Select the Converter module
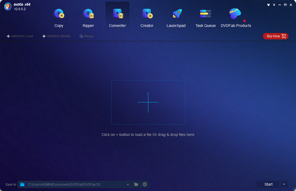Viewport: 296px width, 191px height. 117,17
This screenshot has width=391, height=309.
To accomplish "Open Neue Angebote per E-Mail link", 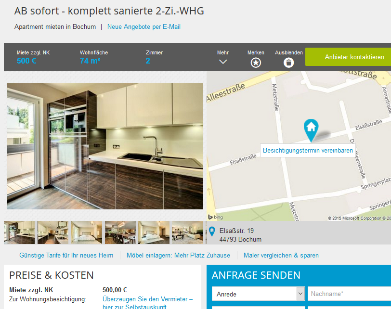I will click(x=144, y=26).
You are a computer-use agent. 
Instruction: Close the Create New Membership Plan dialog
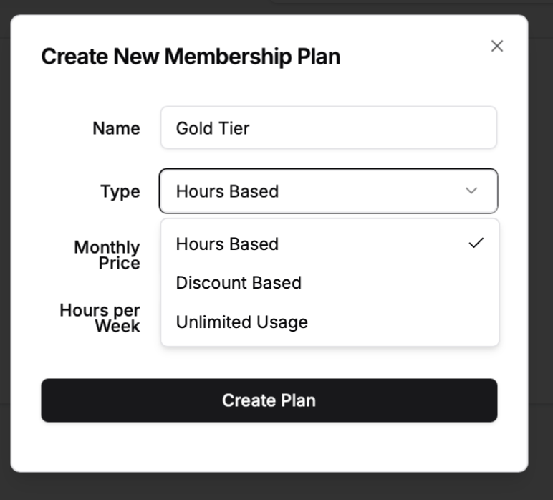[497, 47]

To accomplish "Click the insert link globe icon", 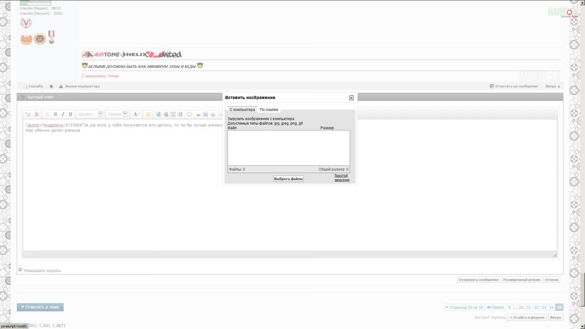I will pyautogui.click(x=158, y=114).
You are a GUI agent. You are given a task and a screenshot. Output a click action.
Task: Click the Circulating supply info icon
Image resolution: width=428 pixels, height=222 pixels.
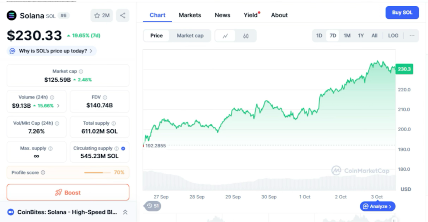coord(117,148)
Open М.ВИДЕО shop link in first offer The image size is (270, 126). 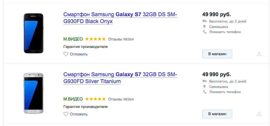(x=73, y=39)
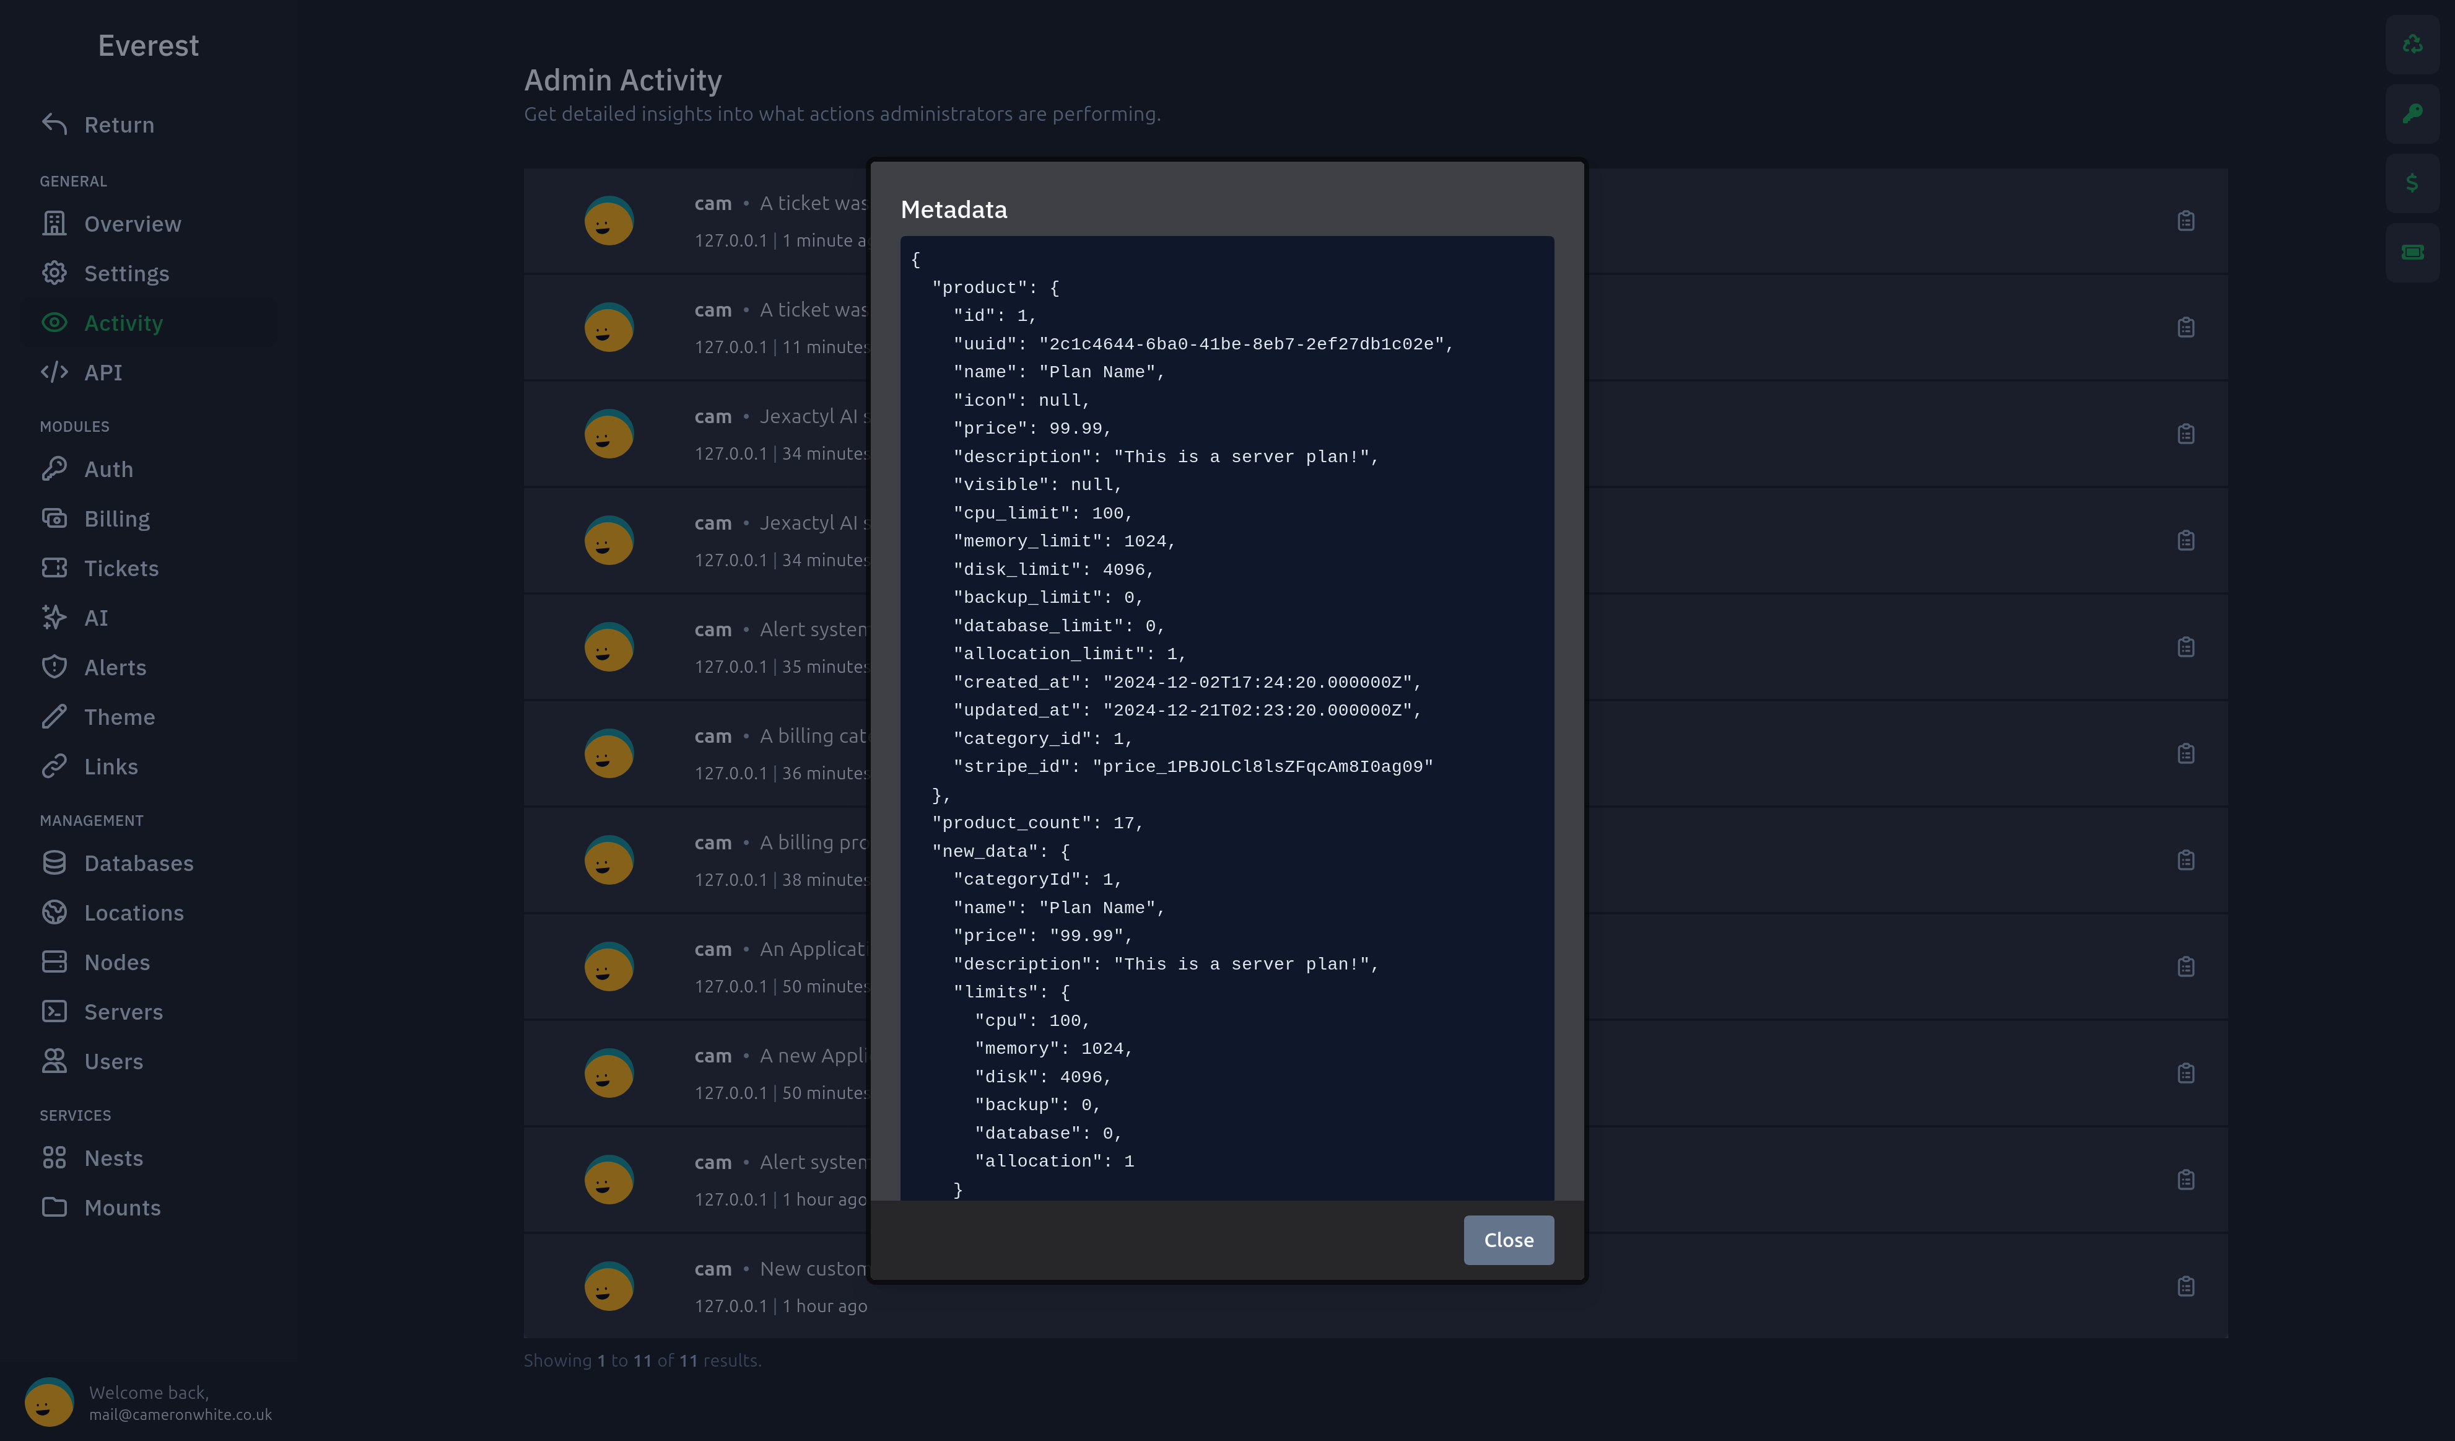
Task: Open the Nests services page
Action: [x=113, y=1157]
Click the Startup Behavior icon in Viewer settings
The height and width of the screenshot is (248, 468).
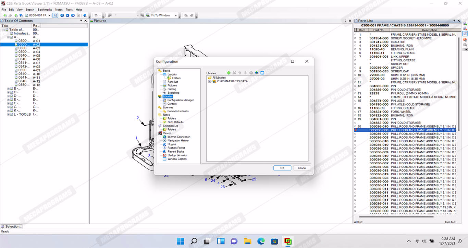point(164,155)
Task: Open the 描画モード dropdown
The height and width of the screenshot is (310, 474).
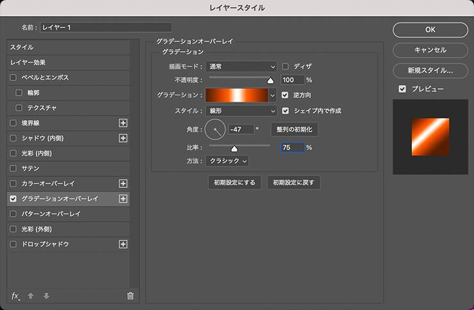Action: (241, 66)
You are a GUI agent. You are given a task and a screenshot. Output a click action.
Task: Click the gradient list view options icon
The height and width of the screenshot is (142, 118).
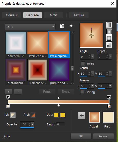point(62,26)
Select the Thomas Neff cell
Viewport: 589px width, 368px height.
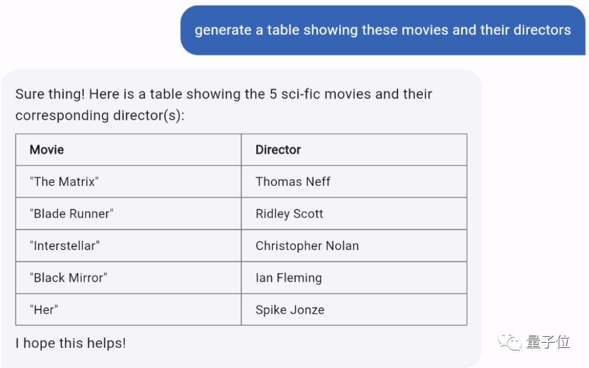pos(293,182)
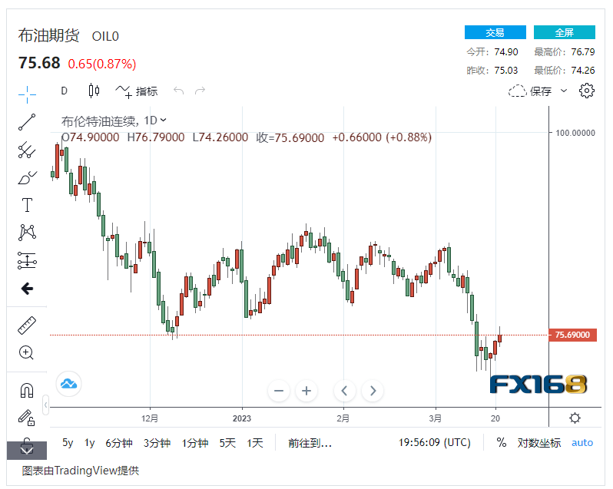Toggle magnet mode in left toolbar
Viewport: 613px width, 489px height.
tap(27, 390)
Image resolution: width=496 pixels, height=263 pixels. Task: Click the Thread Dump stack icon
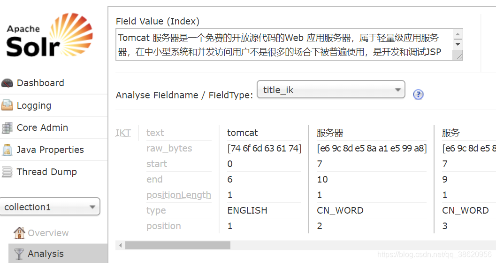[7, 172]
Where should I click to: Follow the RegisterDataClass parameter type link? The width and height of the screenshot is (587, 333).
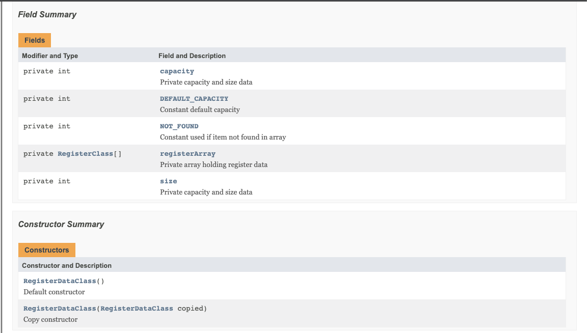click(x=137, y=309)
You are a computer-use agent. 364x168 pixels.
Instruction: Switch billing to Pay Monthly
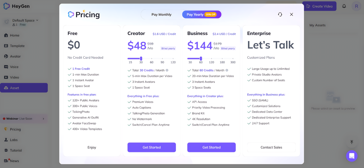(x=161, y=15)
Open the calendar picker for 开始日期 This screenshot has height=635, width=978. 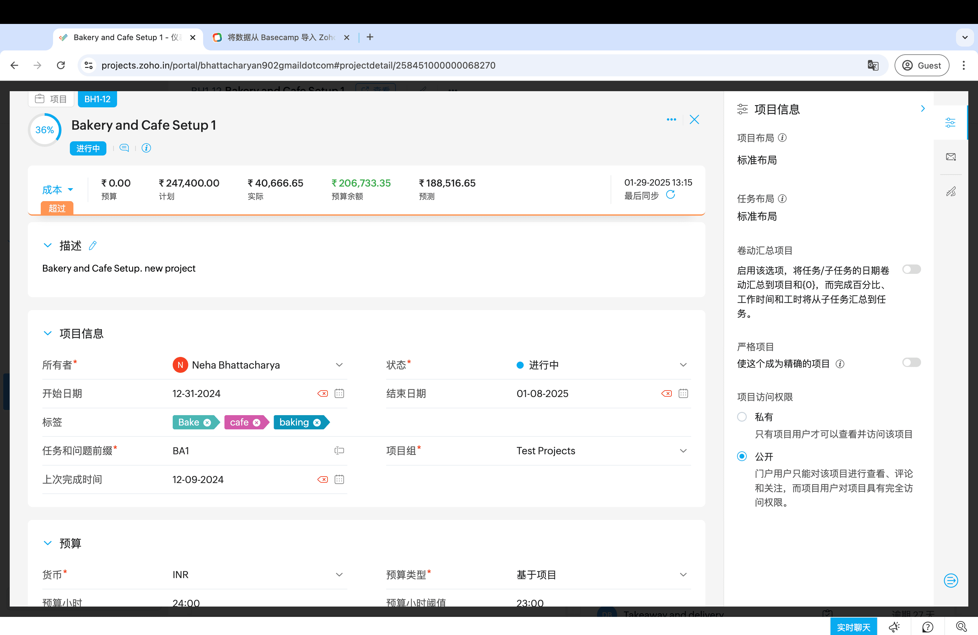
=====
What needs to be done: Copy the material from the line with "Task: Open the 描画モード dropdown" to the line with "tap(27, 390)", both of those lines included, and leave the pictures out.

Final result:
Task: Open the 描画モード dropdown
The height and width of the screenshot is (310, 474).
Action: (241, 66)
You are a GUI agent. You are given a task and a screenshot. Output a click action.
Task: Click the gradient list view options icon
The height and width of the screenshot is (142, 118).
point(62,26)
Select the Thomas Neff cell
Viewport: 589px width, 368px height.
pos(293,182)
Toggle magnet mode in left toolbar
Viewport: 613px width, 489px height.
tap(27, 390)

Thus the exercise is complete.